# TIN or EIN? Whats the difference? Confused!!



## srhnglnn (Jun 3, 2010)

I need some help!! I'm in NY and researching (again) types of certificates and permits I need to be legal. So far I know I'm going to file a DBA.

What is the difference between a TIN and an EIN? 

I'm assuming a TIN is just my SS#. But why would I need an EIN if I don't have employees? 

I want to open an account with Stahls and the application requires an EIN. Can I use my SS# for this? 

HELP!


----------



## cleos (Sep 2, 2010)

Your TIN is your Tax identification number and is issued by the SSA or IRS. TIN are for people and EIN are for entities (partnership, corporation, trust and estates). The TIN is the same thing as your SSN.

Your EIN is your employer identification number. If you do intend to have employees or setting up a corporation or partnership, you need an EIN, other than that you're ok with your SSN.

DBA means "doing business as", it's a sole proprietorship that allow you to do business under a fictitious name. You need to file with the secretary of state. You can open a checking account with that name.

More info at:
Taxpayer Identification Numbers (TIN)


----------



## srhnglnn (Jun 3, 2010)

Ok... So I don't need an EIN. This means I just use my SS# and don't need to file anything right?

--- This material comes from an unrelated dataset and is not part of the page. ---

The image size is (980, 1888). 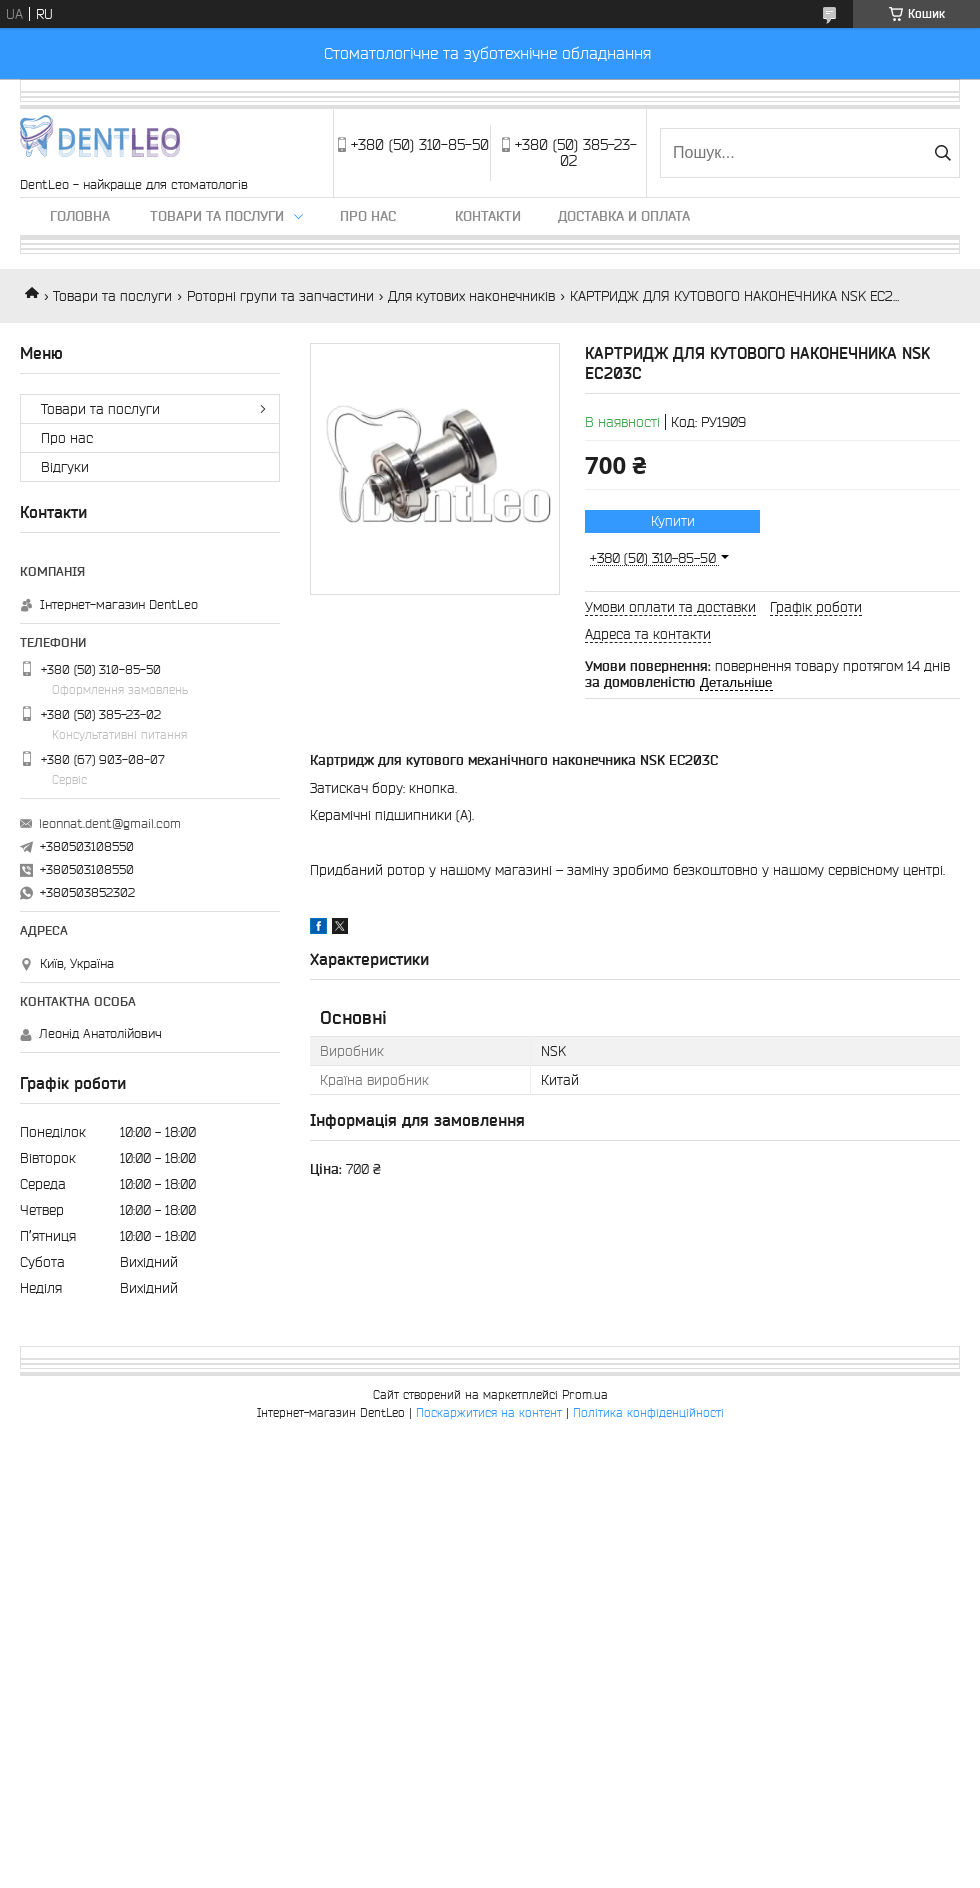 What do you see at coordinates (65, 467) in the screenshot?
I see `Вiдгуки` at bounding box center [65, 467].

Other than my DBA of course.


----------



## IYFGraphics (Sep 28, 2009)

srhnglnn said:


> Ok... So I don't need an EIN. This means I just use my SS# and don't need to file anything right?
> 
> Other than my DBA of course.


That's basically correct, but some wholesale companies require you to have a official TIN or resalers license (retail merchant license in some states) number to open an wholesale account with them, while it's true that your SSN is all that's necessary some of the wholesalers want to make sure before they sell to you that you are indeed a business and your SSN doesn't qualify for that proof.

Hope this helps.


----------



## cleos (Sep 2, 2010)

That's correct, however an EIN always comes handy ... besides the fact that suppliers will consider your business as more establish (less risk) you are ready for if you need to employ somebody. 

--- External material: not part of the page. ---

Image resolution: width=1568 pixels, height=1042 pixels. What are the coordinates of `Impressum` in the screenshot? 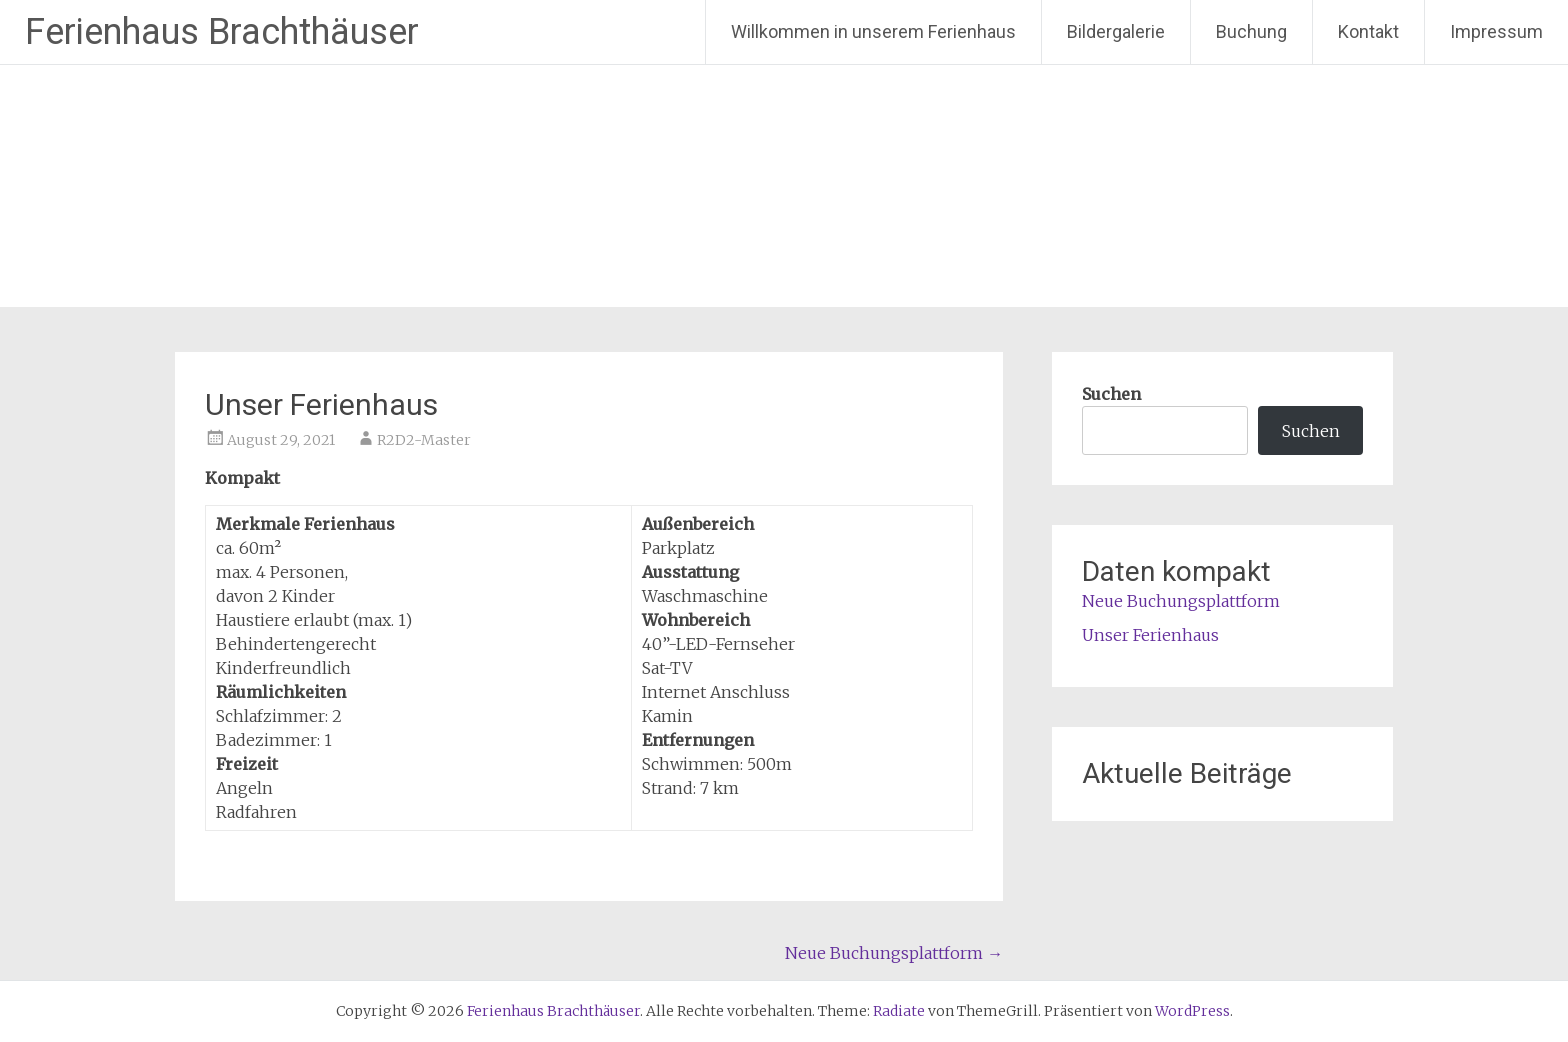 It's located at (1496, 31).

I personally learned the hard way, do NOT employ anybody if you havn't filed for an EIN, you never know plus if you pay wages you can deduct them for your taxes, otherwise the IRS will assume that the amount is a profit. You don't want that. 

So I personally advise you to get an EIN even if you won't use it for now.


----------



## cleos (Sep 2, 2010)

IYFGraphics said:


> ... some wholesale companies require you to have a official TIN or resalers license (retail merchant license in some states) number to open an wholesale account ...

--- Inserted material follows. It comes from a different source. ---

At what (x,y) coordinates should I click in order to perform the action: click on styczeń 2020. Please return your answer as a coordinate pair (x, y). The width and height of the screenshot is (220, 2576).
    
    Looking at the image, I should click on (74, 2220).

The TIN is the SSN for sole proprietorship. Both the TIN and EIN are issued by the SSA or IRS.

The seller's permit or resellers license or however you want to name it is issued by the state and allows you to collect sales taxes. The business license (another requirement) is issued by your city. It's true that ALL wholesale company requires besides your EIN or TIN a copy of the seller's permit, they MUST verify with their board of equalisation that you are not a final consumer since they would have to tax you otherwise.

So you need:

1. the DBA or fictitious name -> Secretary of State
2. Your SSN or TIN -> IRS/SSA
3. Your EIN -> IRS/SSA
4. Your business license -> City
5. Your Seller's Permit -> State


----------